• SELECTED EXCERPT:
The Royal School Haslemere is an independent day and boarding school. It was established in 1995.  The school is on two sites in Haslemere and Hindhead in Surrey, England. It has a Christian foundation and accepts pupils from six weeks to 18 years. It was formerly a girls' only school.The school currently accepts students from 4 to 18 years.

History
The original Royal Naval School was founded in 1840 as The Royal Female School for the daughters of Naval and Marine Officers, one of the earliest academic girls' schools in England. The co-ancestor of The Royal School, The Grove School, was founded in the 1850s and was, equally, a pioneer in girls' education. From the outset the founders' ambition was for the girls to become independent.

The Royal Naval School
In 1815, the Battle of Waterloo finally put an end to the Napoleonic Wars. In the following peaceful years, the Navy was put on half or even quarter pay. Peace also brought an end to the prize money from captured ships, as the Navy had been at war nearly non-stop since the 1770s, the potential for Senior Officers to become wealthy and to set themselves up as country gentlemen had become established. The peace brought significant changes to their way of life. After Waterloo many Naval Officers found themselves in financial difficulty. They were able to send their young sons from age nine upwards to sea as mid-shipmen where they would gain an education and valuable experience. Their daughters, however, were in a more difficult position. They were too high up the social ladder to engage in any menial work to earn their own living but too poor to attract the attention of eligible husbands.
Admiral Jahleel Brenton, Admiral Sir Thomas Williams and Captain Hon. Francis Maude established The Royal Naval Female School as it was then known, specifically to provide a sound education which would enable the girls to go out into employment almost certainly as teachers and governesses. The school was founded for the daughters and sisters of Naval and Marine Officers.

• WORK TO DO:
**1.** According to the Royal School Haslemere text, in what year was the original Royal Naval School founded?
**2.** Reproduce the Royal School Haslemere text word for word, everything from "The Royal School Haslemere" down to "4 to 18 years.".
**3.** Write the next part of the Royal School Haslemere text, picking up right after its last sentence.
The data that comes next is separate material, unrelated to the Royal School Haslemere text.

• AVAILABLE DATA:
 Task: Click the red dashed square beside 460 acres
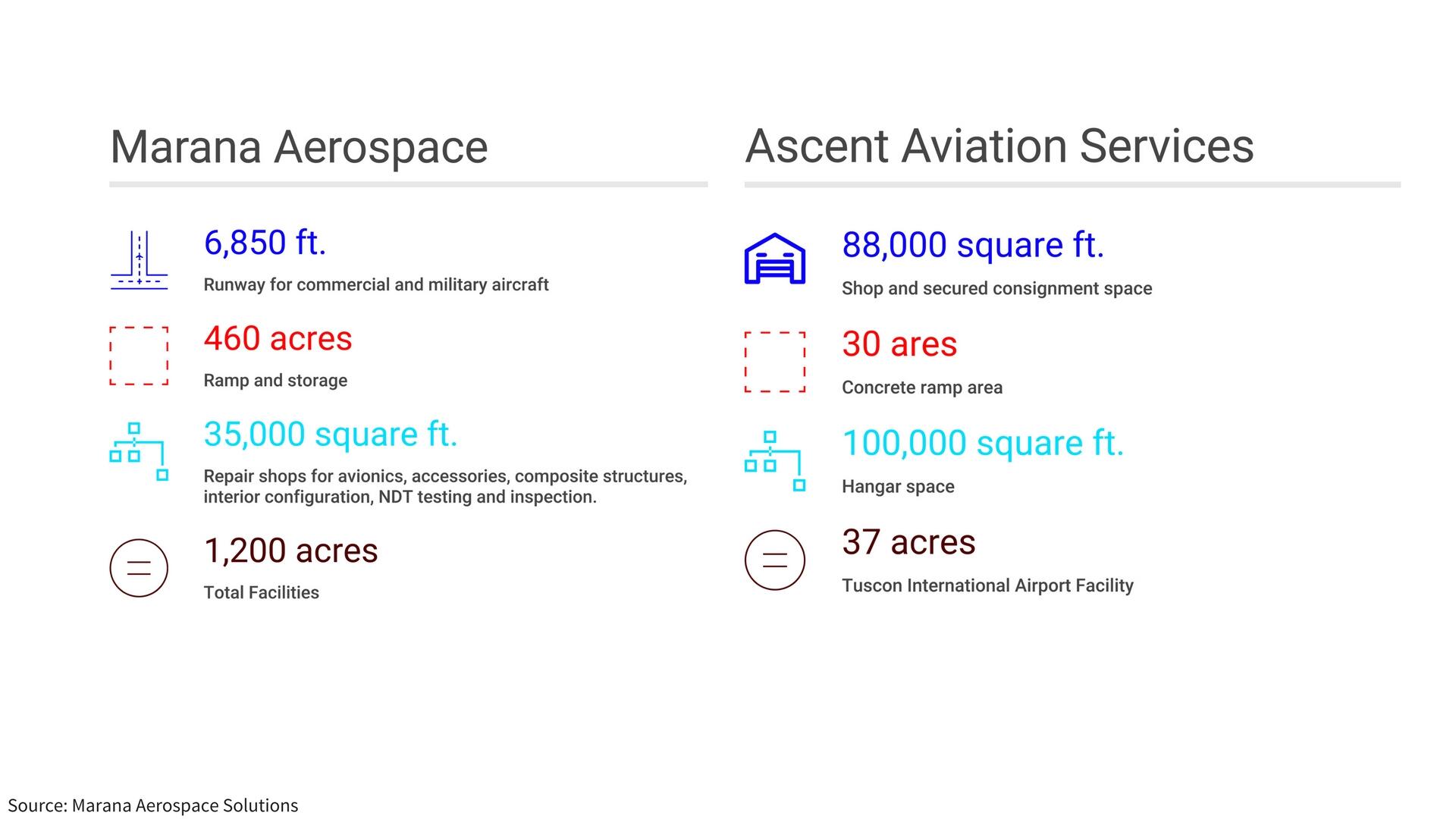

• RESULTS OF THE EXERCISE:
**1.** 1840

**2.**
The Royal School Haslemere is an independent day and boarding school. It was established in 1995.  The school is on two sites in Haslemere and Hindhead in Surrey, England. It has a Christian foundation and accepts pupils from six weeks to 18 years. It was formerly a girls' only school.The school currently accepts students from 4 to 18 years.

**3.**
Queen Victoria and the Queen Dowager were among the first subscribers and from the outset the School had the patronage of The Queen. The Patron, Her Majesty Queen Elizabeth II, opened the QEII Sixth Form building in 1989. In 1975 Princess Anne inherited the Presidency from her great-uncle, Lord Mountbatten of Burma, after whom the Humanities block is now named. Princess Anne has visited the school, her most recent visit being for Prize Day in 2010. The Princess Anne Sports Hall was opened by her in 1986.

The Grove School

The inheritance from The Grove School is interesting in terms of its intellectual adventurousness; from the start a thorough education was offered. The founder Mrs Lacey was devoted to the cause of women's education at a time when it was generally considered of minor importance. The Laceys were committed both to education and to the Christian faith; the name frequently appears through succeeding generations within The Grove records and beyond, in educational and missionary service abroad. Apart from lessons in their own establishment, extension classes at the University College of Nottingham – opened in 1881 – were well attended by both teachers and pupils. From the outset the school combined a significant commitment to charity work among disadvantaged girls in London with academic ambition. A number of its pupils were amongst the earliest female students at Oxford and Cambridge. The second Headmistress, Miss Lacey, who took over from her mother, Mrs Lacey, achieved a first class degree in Modern History in the 1890s. It was not until the 1920s, when Oxford formally decided to confer degrees on female pupils, that Miss Lacey was among the number of middle aged people whose academic achievements were finally recognised.

The Royal School
The two schools joined together in 1995. The pupils are accepted from six weeks (for daycare) and up to 18 years.
There are elements of the uniform that have a historical connection – the girls' suit jackets are cut short in the naval style and the tippets are as used at the funeral of Queen Alexandra in 1925.

The founder schools were among the first to take the education of girls seriously.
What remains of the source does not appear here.